Cohort of 39 students begins Olin’s new online MBA program

  • February 18, 2022
  • By Jill Young Miller
  • 3 minute read

Olin took online learning up a notch in January: We enrolled our first cohort for Olin’s new online MBA.

Of the 39 students enrolled, 46% are female. Some 38% come from outside of St. Louis. In all, the students were born in 10 different countries, and they represent 31 companies.

Some of those companies are Bayer, Boeing, Bristol Myers Squibb, Chevron, Edward Jones, Google, Mastercard, Nike, Phillips 66, Schnucks, Washington University in St. Louis and World Wide Technology.

“I’m really excited about the diversity and the quality of the class,” said Patrick Moreton, professor of practice in strategy and management and the academic director for the online MBA program.

“This is a seasoned group of professionals working for a wide variety of really good companies. They bring a lot of experience to the discussions in the synchronous sessions, and the reports I’m getting from the faculty are that they are eager to share.”  

‘My experience has been great’

Olin’s program stands apart from other online MBAs with its focus: To prepare students for leadership in a digitally enabled world. The degree is specifically for those who want to use technology as a strategic advantage.

“So far, my experience has been great,” said student Sophia Richards, who is from Jamaica and lives in St. Louis. She is especially pleased, she said, “with the lessons on leveraging technology across business and the lessons on the value of understanding data, creating meaningful data and above all respecting the value of data.”

**Problems to solve:**
A – In the article on Olin's first online MBA cohort, translate this sentence into Spanish: "Olin's program stands apart from other online MBAs with its focus: To prepare students for leadership in a digitally enabled world."
B – Extend the article on Olin's first online MBA cohort by writing the next part, picking up after its final sentence.

**Entries supplied:**
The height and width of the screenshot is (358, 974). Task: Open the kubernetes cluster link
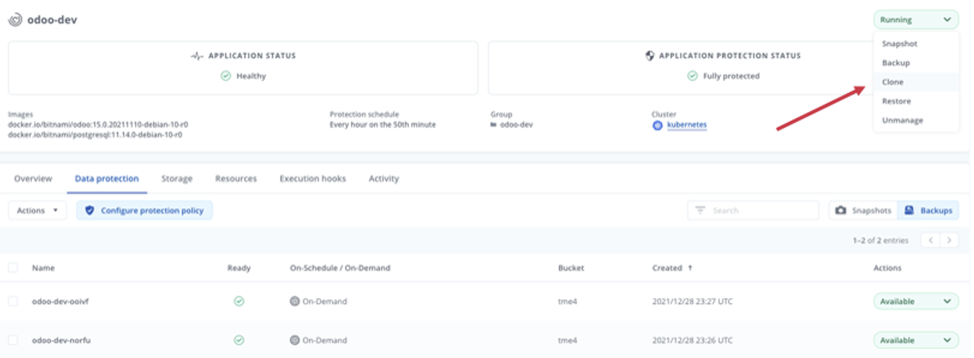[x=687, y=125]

--

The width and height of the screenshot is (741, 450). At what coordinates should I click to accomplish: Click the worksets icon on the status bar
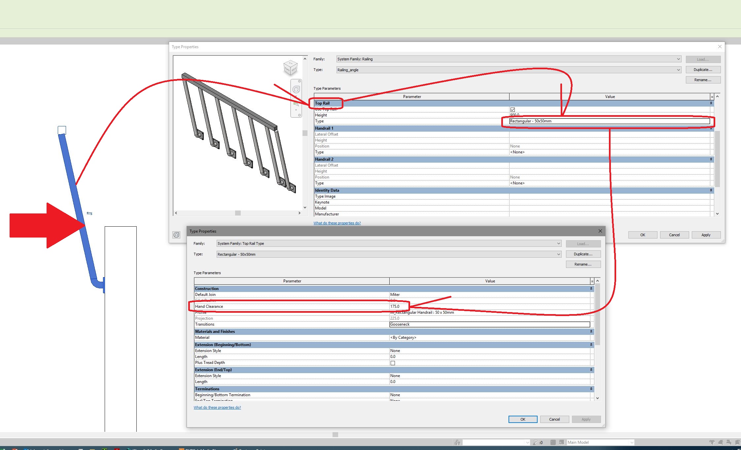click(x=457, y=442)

**Outputs for the tasks:**
A – El programa de Olin se distingue de otros MBA en línea por su enfoque: preparar a los estudiantes para el liderazgo en un mundo habilitado digitalmente.

B –
Andrew Knight, professor of organizational behavior, said he is “blown away by the quality of students and the diversity of their past and current career experiences. These ingredients have led to rich asynchronous discussions online and boisterous, vibrant conversations during our live sessions.

“Students are already proving to be invaluable resources for one another,” he said. “It’s been a true joy to see this program come to life through this impressive cohort.”

Also this semester, Olin launched its online MS in Business Analytics. Nineteen students enrolled, including from the US Air Force and US Army. In all, they represent 14 companies, among them Amazon, Bayer, Centene, Edward Jones, Mastercard, WashU, Schnucks and Merck.

The value of online learning

When Mark Taylor became dean of the school in late 2016, he thought it was too late for Olin to enter the online MBA market because it seemed overcrowded. In fact, in 2016 US News published a list of 225 programs in the United States alone.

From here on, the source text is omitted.